In his book "Key Person of Influence", Priestley introduces the CAOS model — standing for Create, Audience, Offer, and Sales — as a way to test and validate ideas with minimal investment. While the concept is designed with entrepreneurship in mind, its core principle is equally powerful within corporate structures. Especially in companies where executing an idea often means dealing with legacy systems, strict governance, or cross-departmental sign-offs, CAOS offers a leaner alternative.

Instead of diving into resource-intensive planning or waiting for approvals, you can flip the script:

  • Create a compelling narrative or prototype (even a simple slide deck or a clickable mockup).
  • Pitch it to an internal audience — colleagues in other departments who would actually use or benefit from the solution.
  • Position a hypothetical offer: “If we had this solution, would you use it?”
  • Use the resulting interest and feedback to simulate sales, refining your approach and generating internal momentum.

This strategy helps you identify whether there's real demand inside the organization before you involve IT, legal, procurement, or external partners.
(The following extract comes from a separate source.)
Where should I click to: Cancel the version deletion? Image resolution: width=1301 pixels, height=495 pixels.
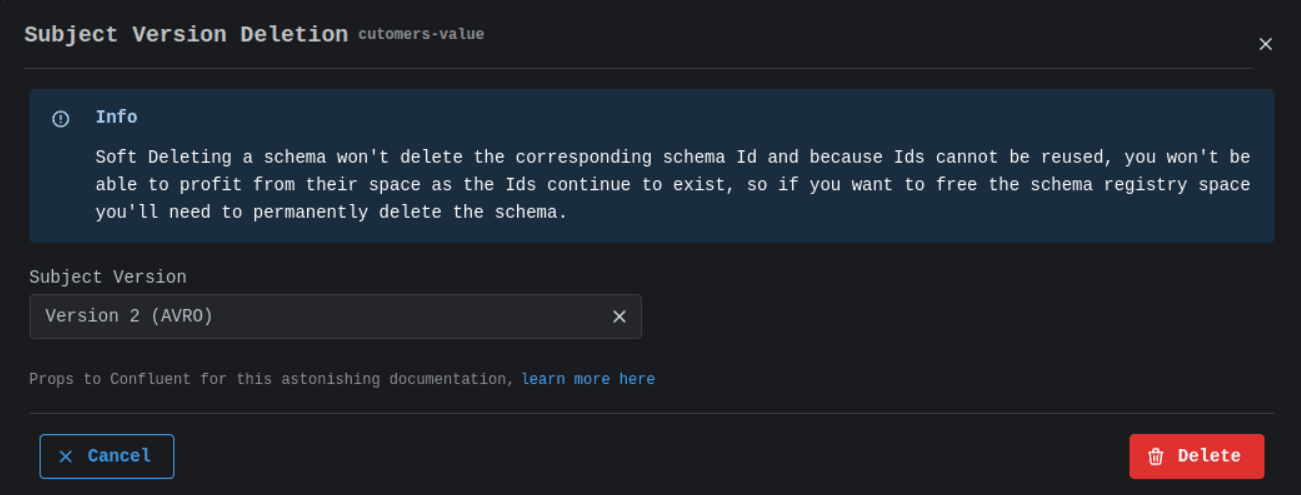click(107, 456)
And it saves you from the classic trap of “build it and hope they come.”

Why internal pitching works in corporate settings

Corporates often talk about innovation but rarely provide the environment for fast failure or iterative growth. A polished internal pitch lets you:

  • Validate desirability before investing in feasibility or viability.
  • De-risk the project by showing early buy-in from departments that would otherwise block or delay rollout.
  • Gather social proof and champions internally to strengthen your case when it’s time to scale the idea.

It’s a mini-market test within your own walls — without waiting for funding cycles or lengthy steering committee meetings.

Case example: From pitch to pilot in two weeks

At a previous employers, a colleague had the idea to automate a recurring reporting process across multiple plants. Instead of jumping into development, he built a five-slide pitch deck: outlining the problem, the proposed solution, and a clickable no-code prototype. He presented it informally to three plant managers and asked, “Would this save your team time?”

The response was unanimous: “Yes — and we’d help test it.” With that validation, he secured internal backing, fast-tracked the IT discussion, and had a working pilot running two weeks later.

No budget approvals. No six-month planning phase. Just a simple internal pitch that hit the right nerve.

How to run your first internal pitch

  1. Clarify the problem you’re solving — preferably one that already exists in someone else’s backlog.
  2. Build a lightweight narrative — slide deck, mockup, or screen recording is enough.
  3. Identify internal stakeholders — real users, not just decision-makers.
  4. Ask for feedback, not funding — frame it as a “what if we could…” scenario.
  5. Capture interest — who would want to test or champion this?
  6. Refine the idea — based on objections, use cases, or alternative needs you uncover.

Internal pitches aren’t about pushing your idea — they’re about inviting others to see value in it before it exists.